At any point in time there are people who take advantage of others; however, during crisis situations where information evolves quickly, it is disseminated even more quickly through potentially untrustworthy sources; and it is all happening in an environment of elevated levels of fear; individuals and organizations may not take the necessary precautions to protect themselves from fraud, fake information and other forms of social engineering.
In light of this we recommend the following basic points as a reminder for individuals and organizations to protect themselves from those that would take advantage of this situation:
- Do not click on any links unless you can clearly see the source of the link (i.e. do not click on shortened URLs), you know the sender and you know they intended to send you the link. Twitter no longer counts URLs in the character length of tweets and the individual or organization who shared the link with you should be able to provide you with a full link in any case. The link may result in you downloading malware.
- Similar to the above, always be aware of links that look similar to real domain names, but are slight variations. It could be something like abc.com.co as opposed to abc.com. This is a clever form of social engineering and is easily missed.
- Do not enter your personal information into any site that you have not verified. For example, just because it looks like a government website, doesn’t mean that it is. This normally is an issue around tax refund-time, but we believe it will be worse when various governments around the world start distributing aid to affected citizens and businesses. It is not to say that governments won’t use their websites to collect information and coordinate payments, we simply suggest that individuals ensure that it is an actual government website and not one that just looks like a government website.
Watch for spelling errors, a lack of a call centre telephone number and overly optimistic promises of rapid payments which are meant to entice you to provide your personal information.
- In general always analyze the source of information you receive. If you don’t know the source of information, particularly if you received it via social media, be skeptical. Upon reflection this is obvious, but everyone from fraudsters who are trying to swindle people trying to buy protective equipment, to purveyors of fake news depend on people not paying attention. In this environment people may have a sense of urgency that they don’t normally have, which may mean they may not approach things with the same sense of skepticism they might normally use.

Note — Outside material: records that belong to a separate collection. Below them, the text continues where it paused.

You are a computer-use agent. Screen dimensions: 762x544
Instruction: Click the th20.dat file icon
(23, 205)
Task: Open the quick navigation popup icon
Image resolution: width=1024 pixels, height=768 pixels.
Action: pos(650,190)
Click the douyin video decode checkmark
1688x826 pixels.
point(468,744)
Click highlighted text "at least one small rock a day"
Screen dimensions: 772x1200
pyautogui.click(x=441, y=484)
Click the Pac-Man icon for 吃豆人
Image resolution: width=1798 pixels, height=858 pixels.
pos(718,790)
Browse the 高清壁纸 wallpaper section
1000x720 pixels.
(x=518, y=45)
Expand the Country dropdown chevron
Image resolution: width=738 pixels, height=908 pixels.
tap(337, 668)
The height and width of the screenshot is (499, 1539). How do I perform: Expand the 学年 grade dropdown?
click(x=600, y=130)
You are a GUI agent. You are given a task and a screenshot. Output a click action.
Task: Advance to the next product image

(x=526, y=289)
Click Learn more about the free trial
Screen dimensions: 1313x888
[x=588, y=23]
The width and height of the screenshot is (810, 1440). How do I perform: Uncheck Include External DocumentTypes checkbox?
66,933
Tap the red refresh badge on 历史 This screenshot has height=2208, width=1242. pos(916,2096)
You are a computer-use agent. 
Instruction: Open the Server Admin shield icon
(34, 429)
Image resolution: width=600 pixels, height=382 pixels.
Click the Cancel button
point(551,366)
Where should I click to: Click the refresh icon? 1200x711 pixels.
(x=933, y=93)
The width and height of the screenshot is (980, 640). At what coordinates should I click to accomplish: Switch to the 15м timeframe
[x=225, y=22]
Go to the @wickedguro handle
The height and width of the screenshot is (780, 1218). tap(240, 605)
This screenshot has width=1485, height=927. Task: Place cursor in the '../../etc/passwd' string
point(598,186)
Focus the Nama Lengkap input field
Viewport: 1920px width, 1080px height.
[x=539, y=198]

- Businesses should watch for card-not-present fraud. Many businesses, particularly small businesses, are going to extraordinary lengths to serve their customers. They offer to either deliver products to a person’s home or walk purchases out to an individual’s car in order to protect their customers and their staff. It is mandated in certain jurisdictions that restaurants can only serve takeout or delivery.
Where a business is processing credit card transactions over the phone (rather than through a secure online portal or with the cardholder present at the terminal) be aware of fraudsters using stolen credit card details. Consider asking the “customer” for additional details such as their phone number and address, and checking those against the customer profile your business already has. Watch for purchases that are irregular for that customer. Ensure the delivery address matches the address you have on file, and if it doesn’t ask about it. There may be a legitimate reason for any anomalies (these are strange times), but there is nothing wrong with a secondary inquiry.
If you are delivering the product to the person and they are a new customer, ask to see photo identification and the credit card used to do the purchase, and see if they match before handing over the purchase. You may also consider using mobile debit/credit card processing machines or apps that can be attached to the delivery person’s phone that can process the transaction rather than taking the credit card information over the telephone. There are many ways to still serve your customers during this challenging time, while ensuring that your small business is not a victim.
The majority of the stories that one reads online are of people helping each other and businesses going out of there way to ensure that their customers get the products they need. However, from experience we know that crisis situations can result in people and organizations not exercising the diligence that they might normally. Taking a pause, and considering these basic risk mitigation procedures can go a long way to ensuring that neither you nor your organization are a victim of fraud.